[Opening Exercise inputs section]

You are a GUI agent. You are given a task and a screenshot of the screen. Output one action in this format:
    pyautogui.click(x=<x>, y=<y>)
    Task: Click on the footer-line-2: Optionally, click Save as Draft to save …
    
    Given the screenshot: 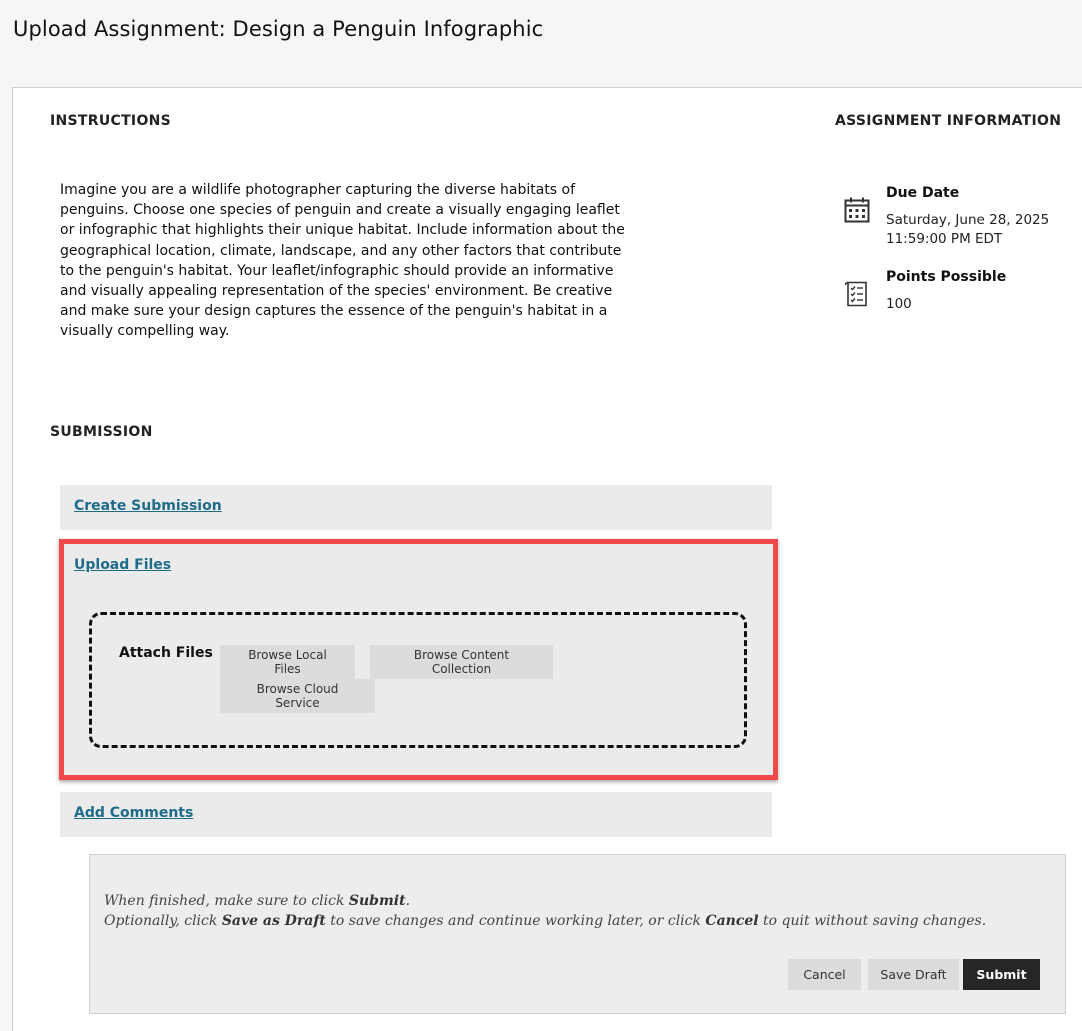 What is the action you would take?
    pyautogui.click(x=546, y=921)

[Closing Exercise inputs section]
[Opening Exercise inputs section]

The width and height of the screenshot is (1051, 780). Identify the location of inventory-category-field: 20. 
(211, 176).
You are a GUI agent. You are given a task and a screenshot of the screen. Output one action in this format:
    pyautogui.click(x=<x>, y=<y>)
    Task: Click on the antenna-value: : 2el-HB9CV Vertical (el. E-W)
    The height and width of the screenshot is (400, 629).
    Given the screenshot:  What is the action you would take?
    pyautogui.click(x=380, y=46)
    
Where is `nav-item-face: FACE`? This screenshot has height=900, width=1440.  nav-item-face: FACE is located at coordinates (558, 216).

[Closing Exercise inputs section]

Required work: Copy out the records verbatim, beginning with the line that contains "The width and" and ending with the line that contains "coordinates (558, 216).", both of those lines included.

Answer to this problem:
The width and height of the screenshot is (1051, 780). Identify the location of inventory-category-field: 20. 
(211, 176).
You are a GUI agent. You are given a task and a screenshot of the screen. Output one action in this format:
    pyautogui.click(x=<x>, y=<y>)
    Task: Click on the antenna-value: : 2el-HB9CV Vertical (el. E-W)
    The height and width of the screenshot is (400, 629).
    Given the screenshot:  What is the action you would take?
    pyautogui.click(x=380, y=46)
    
Where is `nav-item-face: FACE`? This screenshot has height=900, width=1440.  nav-item-face: FACE is located at coordinates (558, 216).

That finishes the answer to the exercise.